### Your instructions
From the review of "Chicken Soup for the Soul" below, return the stretch from "Bestseller Hell" through "our literary radar).", copied word for word.
BEGIN Extract provided
Bestseller Hell

John Carroll reviews Jack Canfield and Mark Victor Hansen's "Chicken Soup For The Soul".

Published January 27, 1997 8:00PM (EST)

for most of us who read, the bestseller lists are
a strange mixture of the utterly familiar (books reviewed in
every supplement; books by old anchormen or young
cartoonists; crossover novels by Amy Tan or Toni Morrison;
and potboilers by the eternally prolific Clive Clancy
Ludlum) and the entirely strange (the books purchased by
people who do not read the other books, the novels from another planet and the self-help books from entire spiritual
upheavals that have barely penetrated our literary radar).
For every "Alias Grace" there is a "Conversations With God,"
for every "Dilbert Principle" there is a "Make the
Connection." It is my plan here, from time to time, to read
the books that no one is talking about, those bewildering
books that have moved mountains and purchased yachts,
and then tell you what I've found.

As of this writing, "Chicken Soup for the Soul" has
spent 140 weeks on the New York Times bestseller list. It
is such an elderly bestseller that it contains an
inspirational story ("Make It Come True") featuring that
can-do guy O.J. Simpson.
In fact, Nicole Brown Simpson was still alive when this
book made it on to the list. That seems impressive until you
compare it to "The Road Less Traveled" by M. Scott Peck, which
first achieved listdom during the latter years of the Reagan
administration.
"Chicken Soup for the Soul" is subtitled "101 Stories
to Open the Heart and Rekindle the Spirit." This is not
strictly true. The book starts with narratives, but soon
wanders off into original poetry, extended versions of old
jokes and lists — lots of lists. "Chicken Soup for the Soul"
resembles nothing so much as a collection of unsolicited
e-mail — a purchase would amount to self-spamming.
END Extract provided
BEGIN Available data
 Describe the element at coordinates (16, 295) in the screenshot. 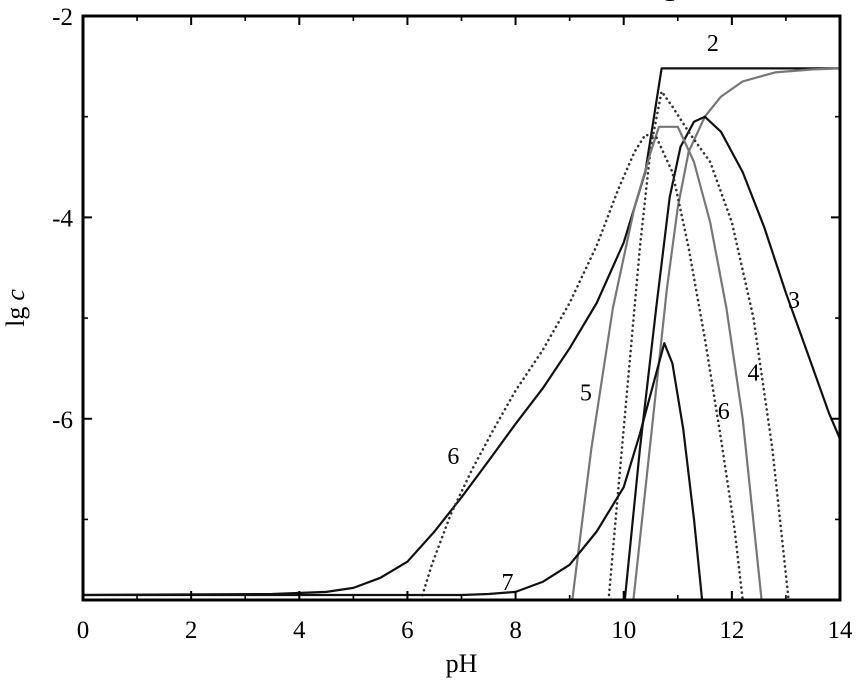

I see `y-axis-title-variable: c` at that location.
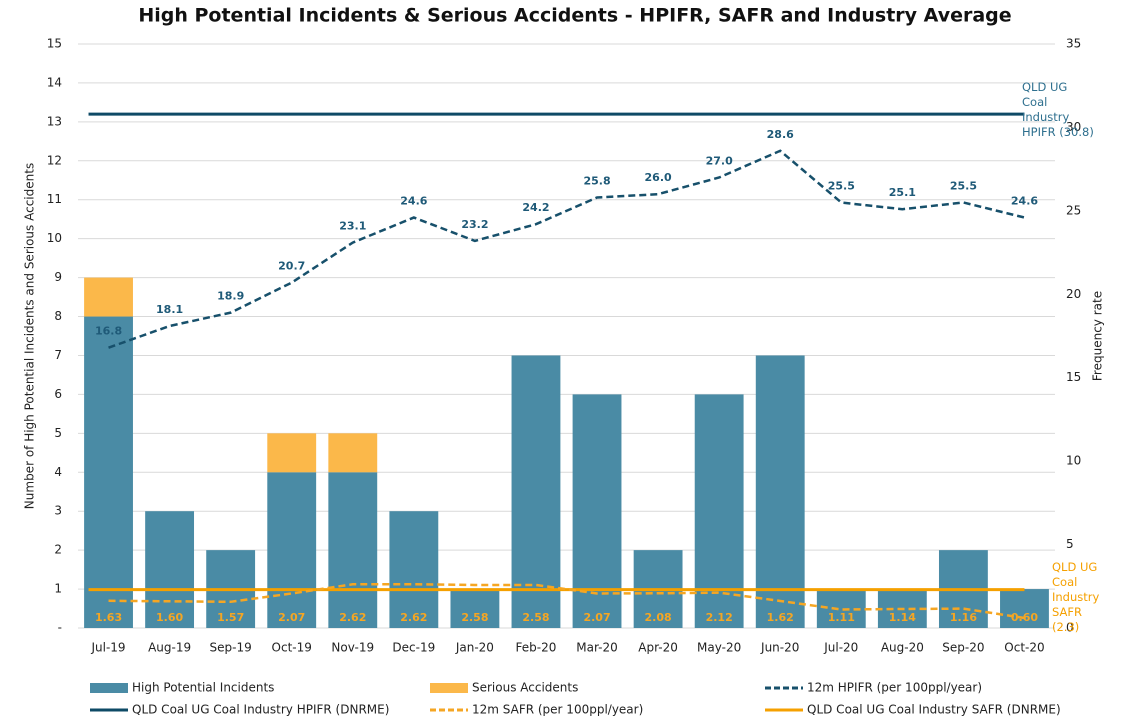 This screenshot has width=1132, height=721. I want to click on x-tick-label: Sep-20, so click(963, 648).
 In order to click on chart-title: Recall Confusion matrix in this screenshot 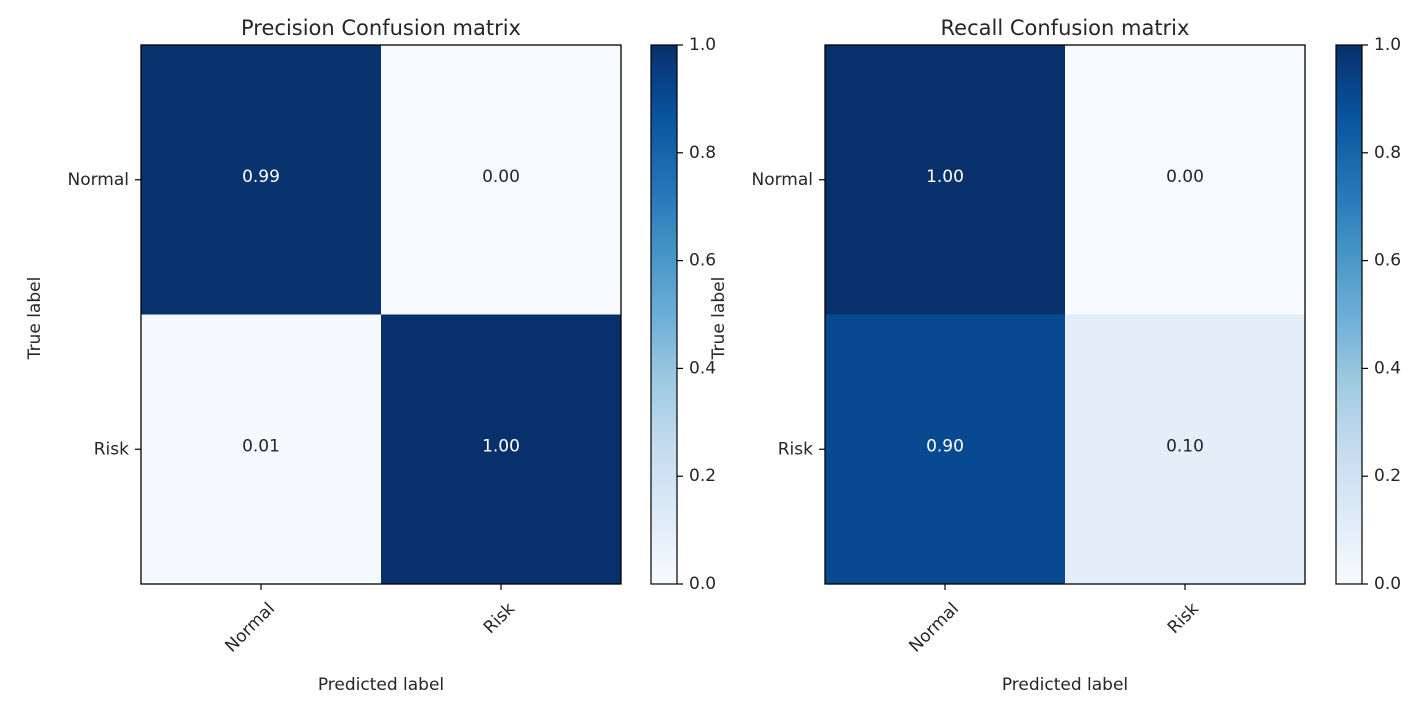, I will do `click(1066, 28)`.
END Available data
### Written solution
Bestseller Hell

John Carroll reviews Jack Canfield and Mark Victor Hansen's "Chicken Soup For The Soul".

Published January 27, 1997 8:00PM (EST)

for most of us who read, the bestseller lists are
a strange mixture of the utterly familiar (books reviewed in
every supplement; books by old anchormen or young
cartoonists; crossover novels by Amy Tan or Toni Morrison;
and potboilers by the eternally prolific Clive Clancy
Ludlum) and the entirely strange (the books purchased by
people who do not read the other books, the novels from another planet and the self-help books from entire spiritual
upheavals that have barely penetrated our literary radar).